In embodiments, an electroplating composition can include a cobalt source. A cobalt source can include one or more inorganic or cobalt compounds that can be dissolved in water. In embodiments, a cobalt source can include one or more inorganic cobalt compounds (for example a cobalt salt) that can be dissolved in water. Exemplary cobalt sources can include cobalt chloride (CoCl₂ or CoCl₂.6H₂O), cobalt bromide (CoBr₂), cobalt sulfate (CoSO₄), and combinations thereof. In embodiments, CoCl₂ can be utilized. It should be noted that either anhydrous or hydrate forms of any inorganic compounds can be utilized. The electroplating composition can include various concentrations of the cobalt source. In embodiments, the electroplating composition can include from 0.05 M to 0.4 M cobalt source. In embodiments, the electroplating composition can include from 0.1 M to 0.3 M cobalt source. In embodiments, the electroplating composition can include from 0.15 M to 0.25 M cobalt source. In embodiments, the electroplating composition can include from 0.18 M to 0.22 M cobalt source. In embodiments, the electroplating composition can include 0.2 M cobalt source.
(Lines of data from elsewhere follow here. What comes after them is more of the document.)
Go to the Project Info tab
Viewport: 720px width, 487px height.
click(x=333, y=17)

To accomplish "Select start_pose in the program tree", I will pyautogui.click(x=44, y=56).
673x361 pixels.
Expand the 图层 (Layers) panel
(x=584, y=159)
In embodiments, an electroplating composition can include similar amounts of nickel source and cobalt source. In embodiments, an electroplating composition can include amounts of nickel source and cobalt source that are within 0.3 M. In embodiments, an electroplating composition can include amounts of nickel source and cobalt source that are within 0.2 M. In embodiments, an electroplating composition can include amounts of nickel source and cobalt source that are within 0.1 M.
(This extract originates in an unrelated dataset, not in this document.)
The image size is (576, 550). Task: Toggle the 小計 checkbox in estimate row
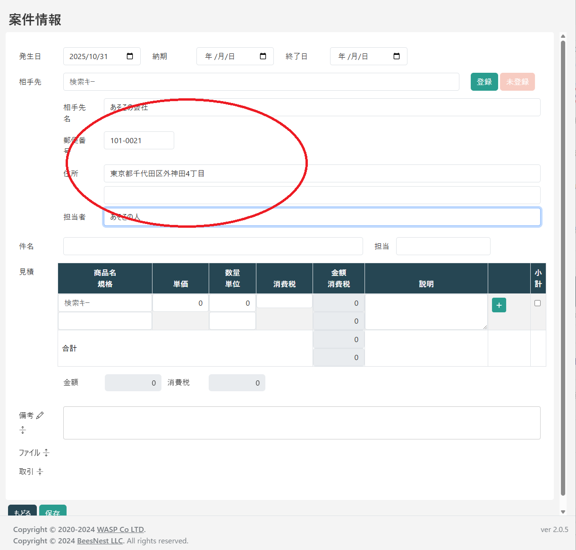coord(537,303)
An electroplating composition also includes a phosphorus source. A phosphorus source can include one or more inorganic or phosphorus compounds that can be dissolved in water. In embodiments, a phosphorus source can include one or more inorganic phosphorus compounds that can be dissolved in water. Exemplary phosphorus sources can include for example phosphorus acids: phosphorus acid (H₃PO₃), phosphoric acid (H₃PO₄), hypophosphorus acid (H₃PO₂); salts of phosphorus acids: sodium dihydrogen phosphate (NaH₂PO₄), disodium hydrogen phosphate (Na₂HPO₄), sodium phosphate (Na₃PO₄), calcium dihydrogen phosphate (Ca(H₂PO₄), calcium hydrogen phosphate (CaHPO₄), tricalcium phosphate (Ca₃(PO₄)₂), potassium dihydrogen phosphate (KH₂PO₄), dipotassium hydrogen phosphate (K₂HPO₄), potassium phosphate (K₃PO₄), magnesium dihydrogen phosphate (Mg(H₂PO₄), magnesium hydrogen phosphate (MgHPO₄), trimagnesium phosphate (Mg₃(PO₄)₂), sodium phosphite (HNa₂O₃P), sodium hypophosphite (NaH₂PO₂), potassium hypophosphite (KH₂PO₂), calcium hypophosphite (Ca(H₂PO₂)₂), magnesium hypophosphite (Mg(H₂PO₂)₂); and combinations thereof. In embodiments, sodium hypophosphite (NaH₂PO₂), potassium hypophosphite (KH₂PO₂), calcium hypophosphite (Ca(H₂PO₂)₂), magnesium hypophosphite (Mg(H₂PO₂)₂) can be utilized. It should be noted that either anhydrous or hydrate forms of any inorganic compounds can be utilized.

The electroplating composition can include various concentrations of the phosphorus source. In embodiments, the electroplating composition can include at least 0.1 M phosphorus source. In embodiments, the electroplating composition can include at least 0.15 M phosphorus source. In embodiments, the electroplating composition can include at least 0.2 M phosphorus source. In embodiments, the electroplating composition can include at least 0.25 M phosphorus source. In embodiments, the electroplating composition can include at least 0.27 M phosphorus source.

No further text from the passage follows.